EXTRACTED RECORDS |
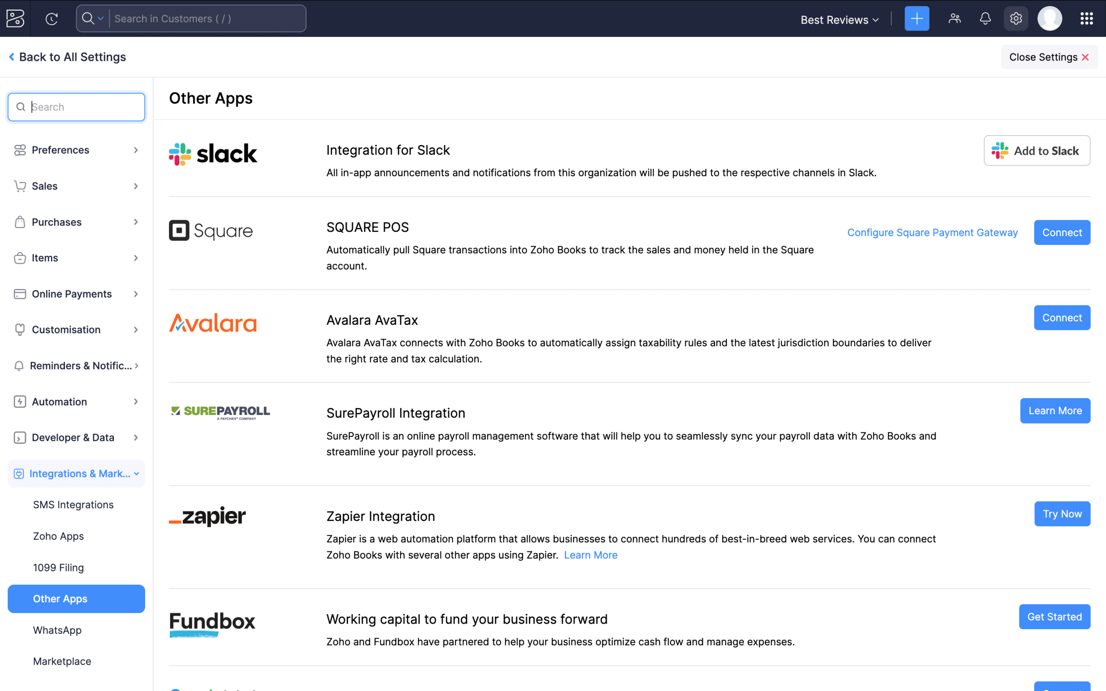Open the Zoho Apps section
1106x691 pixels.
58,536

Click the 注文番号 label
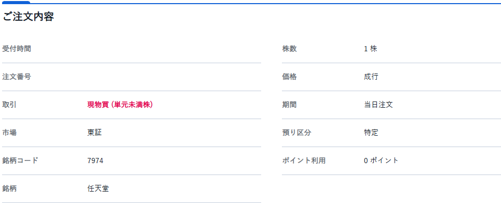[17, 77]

---

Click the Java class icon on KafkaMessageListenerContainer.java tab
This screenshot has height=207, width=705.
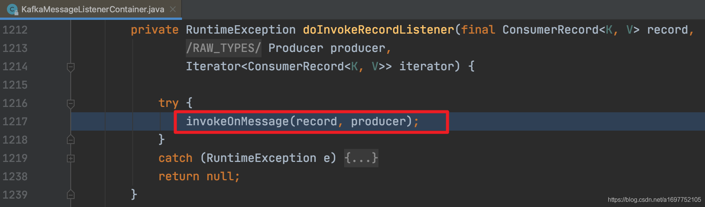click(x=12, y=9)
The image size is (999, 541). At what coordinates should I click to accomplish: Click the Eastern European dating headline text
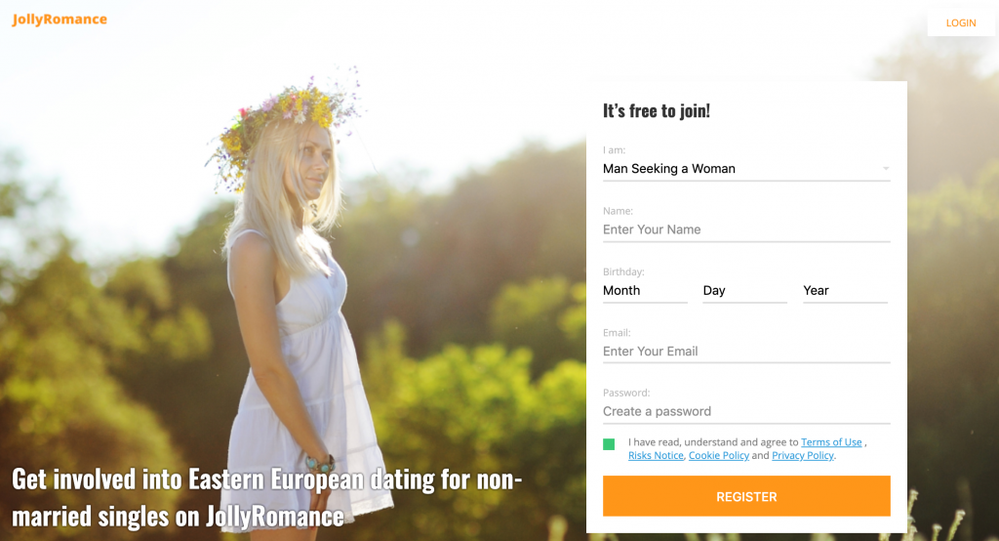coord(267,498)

TASK OBJECTIVE | Quote the entries verbatim, beginning at the line that contains "The image size" and stopping after the line that contains "coord(267,498)". Leave out the pictures.

ANSWER FOR THIS EXERCISE |
The image size is (999, 541). At what coordinates should I click to accomplish: Click the Eastern European dating headline text
coord(267,498)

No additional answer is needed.